Hinter Gours wird es etwas abenteuerlich. Nachdem ich vermeiden will, den ganzen restlichen Weg auf einer größeren Landstraße ins Tal zu laufen, suche ich mir kleine Wege durch die verbleibenden zwei Täler, bis endlich das Lot-Tal vor mir liegt. Endlich verändert sich die Landschaft, endlich läßt sich sowas wie ein Vorankommen spüren. Bis jetzt dürften es ungefährt 750 Kilometer gewesen sein, die ich unterwegs bin. Aber nach wie vor kann ich diese Strecke überhaupt nicht einordnen. Die ersten Wochen durch das kleinteilige Hügelland sind von ein paar Tagen in der Ebene unterbrochen worden, dann kam wieder Hügelland. Jetzt liegt was Neues, Größeres vor mir, wie mir mit dem Blick in das Tal und dem Gedanken an die weißen Bergspitzen vom Mittag langsam klar wird.

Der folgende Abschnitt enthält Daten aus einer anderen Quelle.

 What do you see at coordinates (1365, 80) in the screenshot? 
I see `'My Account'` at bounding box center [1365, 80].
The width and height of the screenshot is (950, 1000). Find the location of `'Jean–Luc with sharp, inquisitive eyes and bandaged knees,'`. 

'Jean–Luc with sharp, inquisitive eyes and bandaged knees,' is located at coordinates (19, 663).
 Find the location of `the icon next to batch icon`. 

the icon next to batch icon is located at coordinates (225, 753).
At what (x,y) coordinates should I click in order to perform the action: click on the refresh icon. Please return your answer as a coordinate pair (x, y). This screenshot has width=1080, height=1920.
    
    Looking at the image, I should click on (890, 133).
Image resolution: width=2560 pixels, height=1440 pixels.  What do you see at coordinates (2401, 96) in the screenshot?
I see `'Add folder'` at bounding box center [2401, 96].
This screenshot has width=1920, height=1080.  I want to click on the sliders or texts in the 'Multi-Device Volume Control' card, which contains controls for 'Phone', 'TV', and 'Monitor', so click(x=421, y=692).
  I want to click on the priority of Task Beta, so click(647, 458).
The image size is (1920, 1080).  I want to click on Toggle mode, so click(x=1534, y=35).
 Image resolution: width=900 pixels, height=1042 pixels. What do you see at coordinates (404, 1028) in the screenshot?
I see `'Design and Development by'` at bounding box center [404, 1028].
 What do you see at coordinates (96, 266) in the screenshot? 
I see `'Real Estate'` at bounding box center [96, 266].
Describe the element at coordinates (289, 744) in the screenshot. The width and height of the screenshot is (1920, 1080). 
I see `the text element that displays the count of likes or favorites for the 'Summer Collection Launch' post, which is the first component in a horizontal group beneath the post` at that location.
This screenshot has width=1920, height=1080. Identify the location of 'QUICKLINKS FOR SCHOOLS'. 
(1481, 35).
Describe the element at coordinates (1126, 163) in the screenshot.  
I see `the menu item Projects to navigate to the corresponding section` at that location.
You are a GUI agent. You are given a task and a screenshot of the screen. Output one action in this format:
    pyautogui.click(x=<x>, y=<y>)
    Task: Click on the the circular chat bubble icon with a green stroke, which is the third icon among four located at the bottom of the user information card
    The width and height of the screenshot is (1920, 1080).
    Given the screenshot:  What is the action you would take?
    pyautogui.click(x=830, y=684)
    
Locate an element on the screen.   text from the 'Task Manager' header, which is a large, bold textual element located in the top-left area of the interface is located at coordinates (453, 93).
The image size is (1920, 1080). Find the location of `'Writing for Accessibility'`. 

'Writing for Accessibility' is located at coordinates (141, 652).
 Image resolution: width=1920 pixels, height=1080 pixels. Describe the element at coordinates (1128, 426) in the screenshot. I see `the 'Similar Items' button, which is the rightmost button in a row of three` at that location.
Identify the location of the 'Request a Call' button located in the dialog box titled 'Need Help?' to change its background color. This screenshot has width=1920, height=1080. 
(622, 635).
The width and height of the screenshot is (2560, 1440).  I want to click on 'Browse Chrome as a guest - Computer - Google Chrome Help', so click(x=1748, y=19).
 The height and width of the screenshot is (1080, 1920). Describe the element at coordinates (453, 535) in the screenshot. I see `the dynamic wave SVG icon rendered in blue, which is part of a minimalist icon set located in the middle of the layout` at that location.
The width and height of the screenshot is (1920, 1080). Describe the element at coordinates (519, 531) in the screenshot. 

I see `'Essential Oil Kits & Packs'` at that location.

Ein super Tag, ich laufe endlich mal wieder im Hemd, fühle mich endlich mal wieder nicht naß und mein Tagesziel liegt mir schon zu Füßen. Die feuchten Klamotten hängen hinten an meinem Rucksack und baumeln im Wind einer trockenen Zukunft entgegen, was mich schwer motiviert. Es ist trocken geblieben, aber ich fotografiere vorsichtshalber nochmal schnell die Wolke, die mir bestimmt gleich die Nachmittagsdusche verpaßt und fünf Minuten später fallen auch schon die ersten Tropfen. Meine Kiefer mahlen vor Wut... Zwanzig Minuten vor dem Ziel... Aber wie ein boshafter Witz läßt es die Wolke bei 18 Tropfen bleiben, einfach nur um mich daran zu erinnern, wer hier der Stärkere ist.
In Entraygues angelt alles am Fluß, ich finde den kleinen Dorfladen und decke mich mit Orangina ein, danach Besuch beim Bäcker und der Bäckersfrau, die mich beim Vorbeigehen schon feindselig angeguckt hat, weil ich nicht sofort in ihren Laden gegangen bin. Auf der Mauer neben dem Fluß gibt es für mich Mini-Quiche, Orangina und die Vorfreude auf sowohl Zitronen- als auch Erdbeertörtchen. Später, wenn der kleine Hunger wiederkommt. Im Hotel verzichte ich dankend auf Abendessen und Frühstück und freue mich statt dessen lieber auf den morgendlichen Besuch beim Bäcker nebenan.
Das Hotelzimmer ist nett, aber ein bißchen schräg. Rosentapete, Rosenkacheln, Rosenmülleimer. Und die gleiche Tagesdecke wie letzte Nacht. Als ich mich noch über die halbe Badewanne wundere, die wahrscheinlich für Sitzbäder konzipiert wurde, fällt auch bei mir der Groschen. Mir war es nicht gleich aufgefallen, aber in diesem Badezimmer liegt Teppich auf dem Boden. Hab ich auch noch nicht gehabt...
Das ist keine halbe Badewanne, sonder eine napoleonische!